What to work on =>
#1 According to the pandas dataframe question, what would Eddie's categories entry in df2 contain if the data held a repeated row with "Eddie" and "magician"?
#2 Continue the pandas dataframe question, starting after its final sentence.

===== Quoted text =====

I have a pandas dataframe (df) with the following fields:
id | name | category |
---|---|---|
01 | Eddie | magician |
01 | Eddie | plumber |
02 | Martha | actress |
03 | Jeremy | dancer |
03 | Jeremy | actor |
I want to create a dataframe (df2) like the following:
id | name | categories |
---|---|---|
01 | Eddie | magician, plumber |
02 | Martha | actress |
03 | Jeremy | dancer, actor |
So, first of all, i create df2 and add an additional column by the following commands:
df2 = df.groupby("id", as_index= False).count()
df2["categories"] = str()
(this also counts the occurrences of various categories, which is something useful for what I intend to do)
Then, I use this loop:
for i in df2.itertuples():
for entries in df.itertuples():
if i.id == entries.id:
df2["categories"].iloc[i.Index] = entries.category
else:
pass
Using this code, I get the dataframe that I wanted. However, this implementation has several problems:
- Doesn't look optimal.
- If there are repeated entries (such as another column with "Eddie" and "magician"), the entry for Eddie in df2 would have "magician, plumber, magician" in categories.

===== Source material =====

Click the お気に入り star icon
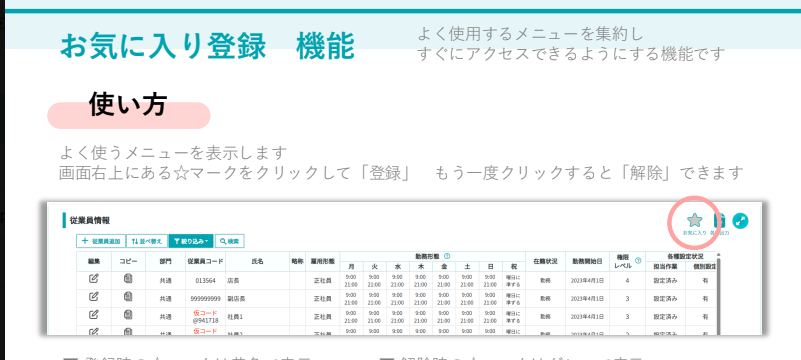This screenshot has height=360, width=801. pyautogui.click(x=694, y=220)
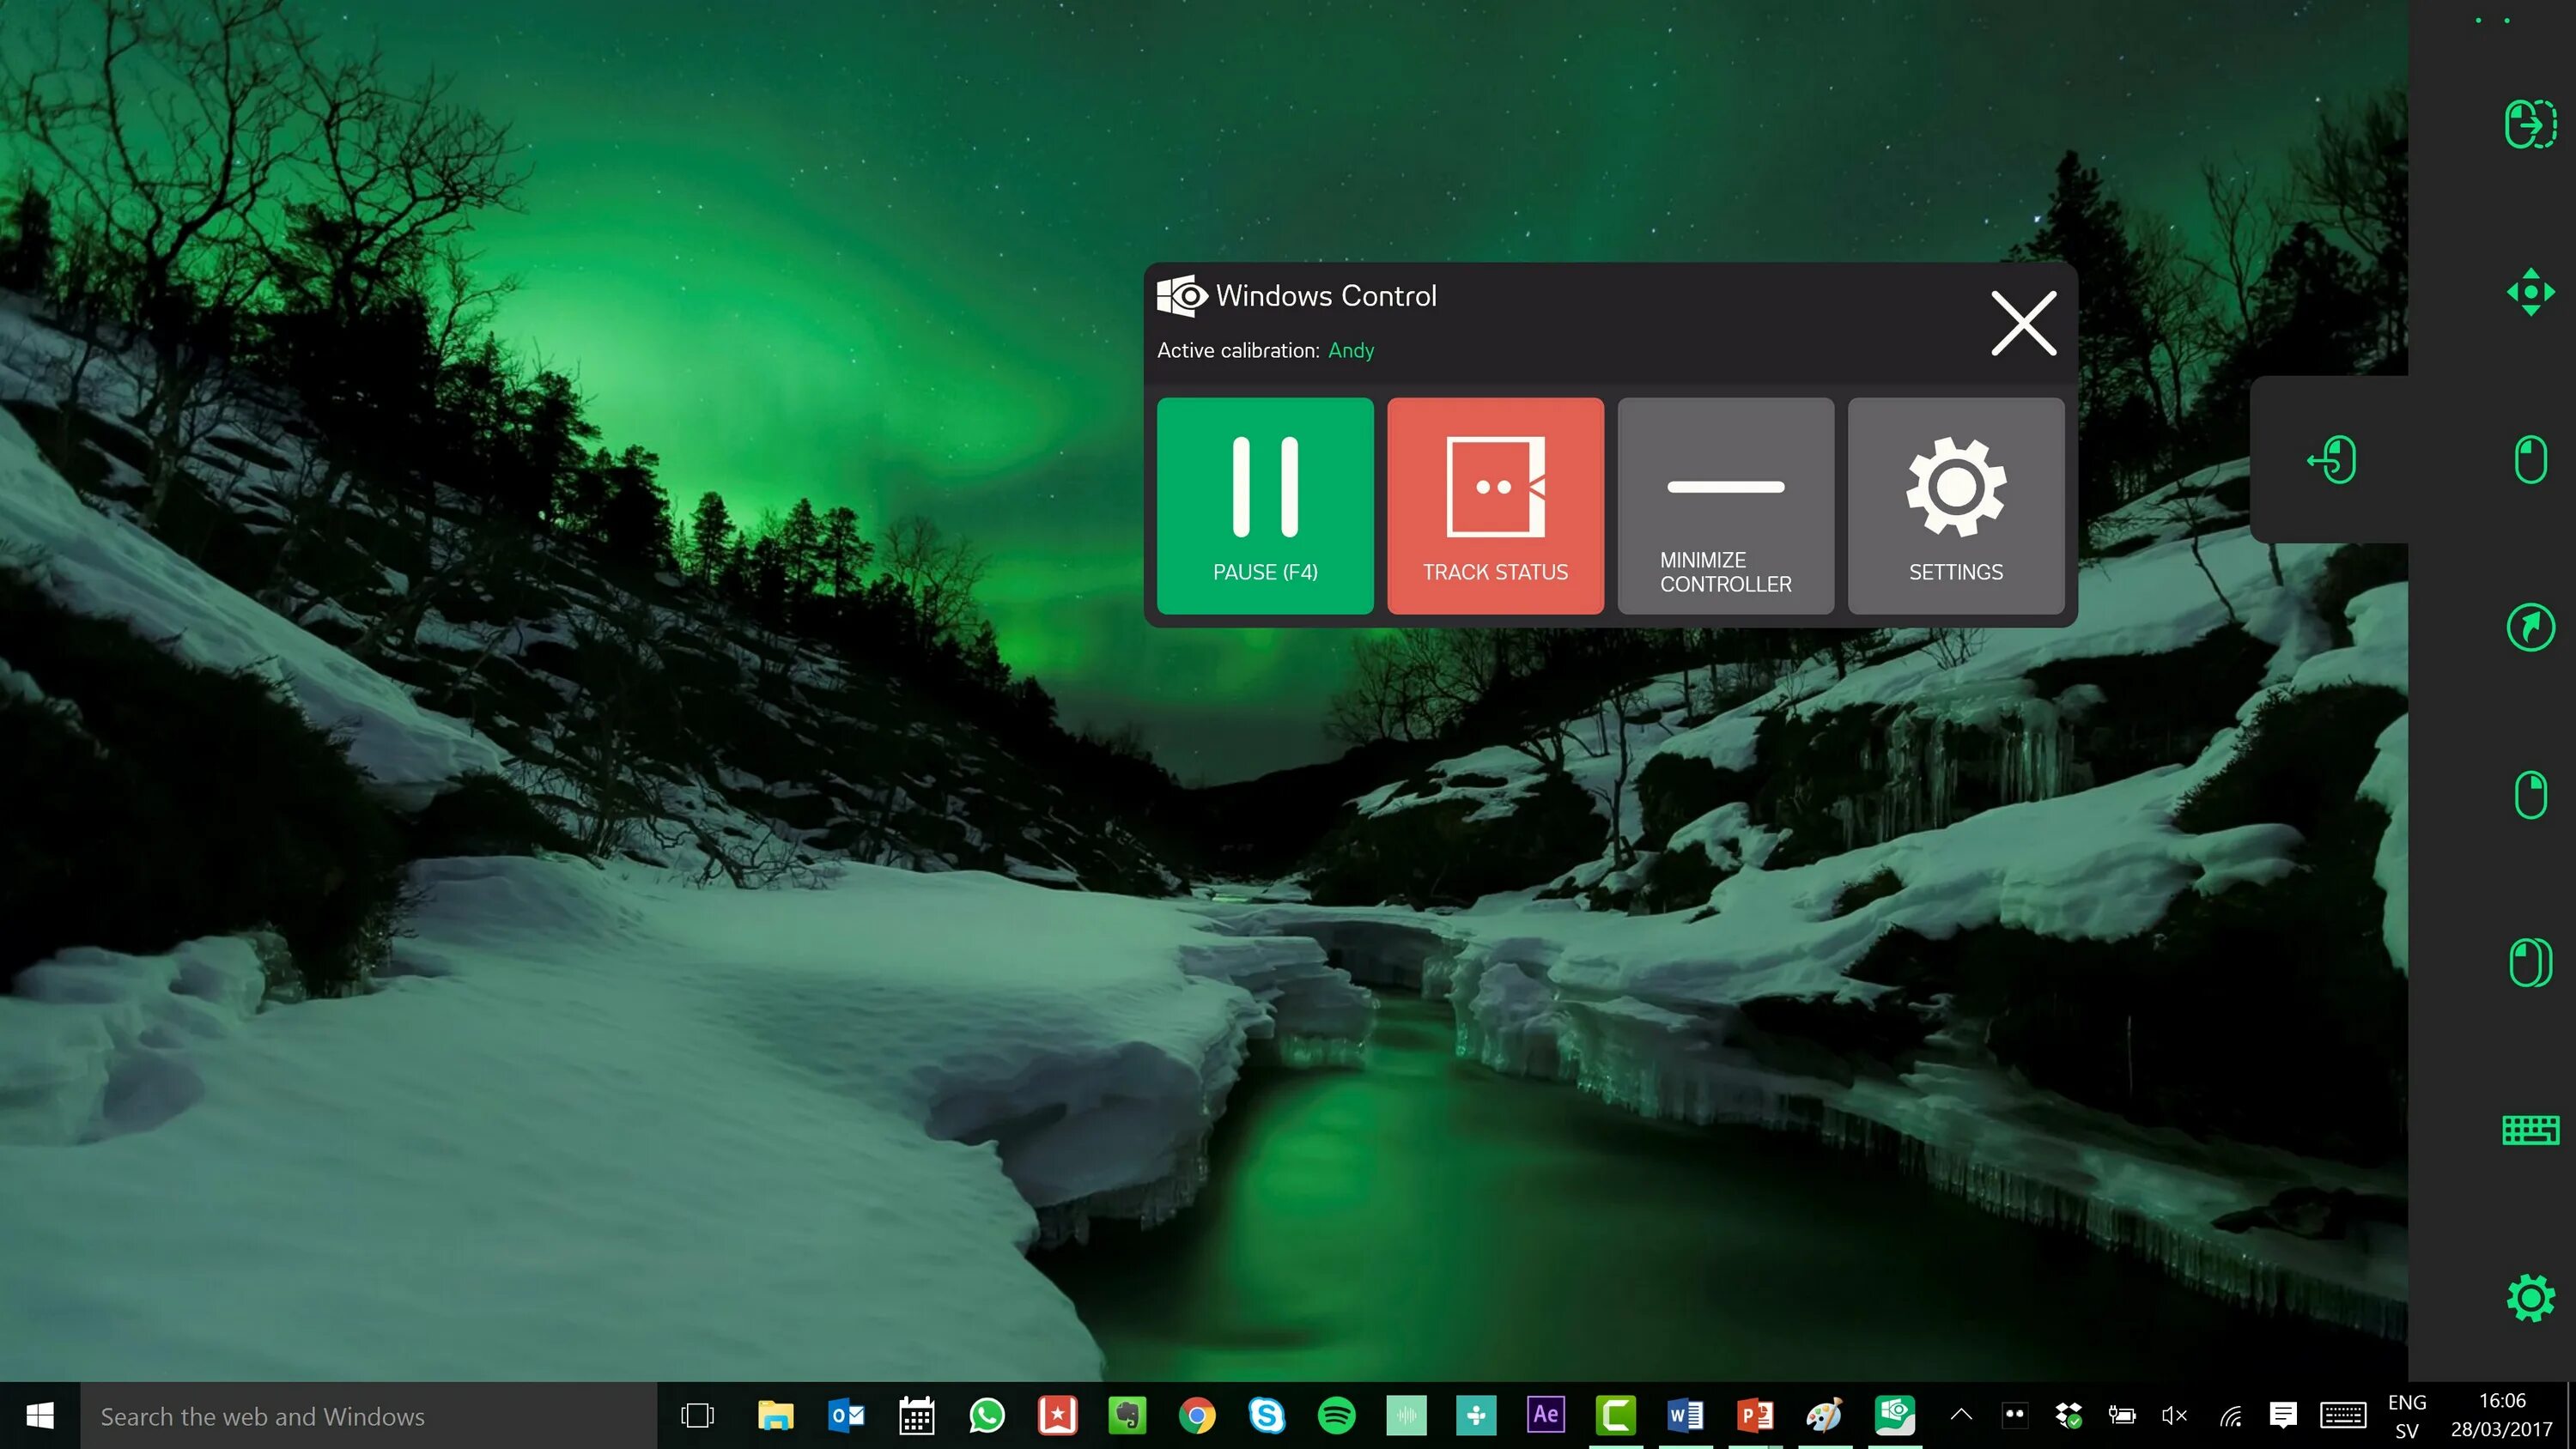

=====

Responses to the exercise =>
#1 "magician, plumber, magician"

#2
Therefore I would like to ask the community: is there a better way to do this?
Also keep in mind that this is my first question on this website!
Thanks in advance!
CodePudding user response:
You can groupby your id
and name
columns and apply a function to the category
one like this:
import pandas as pd
data = {
'id': ['01', '01', '02', '03', '03'],
'name': ['Eddie', 'Eddie', 'Martha', 'Jeremy', 'Jeremy'],
'category': ['magician', 'plumber', 'actress', 'dancer', 'actor']
}
df = pd.DataFrame(data)
df2 = df.groupby(['id', 'name'])['category'].apply(lambda x: ', '.join(x)).reset_index()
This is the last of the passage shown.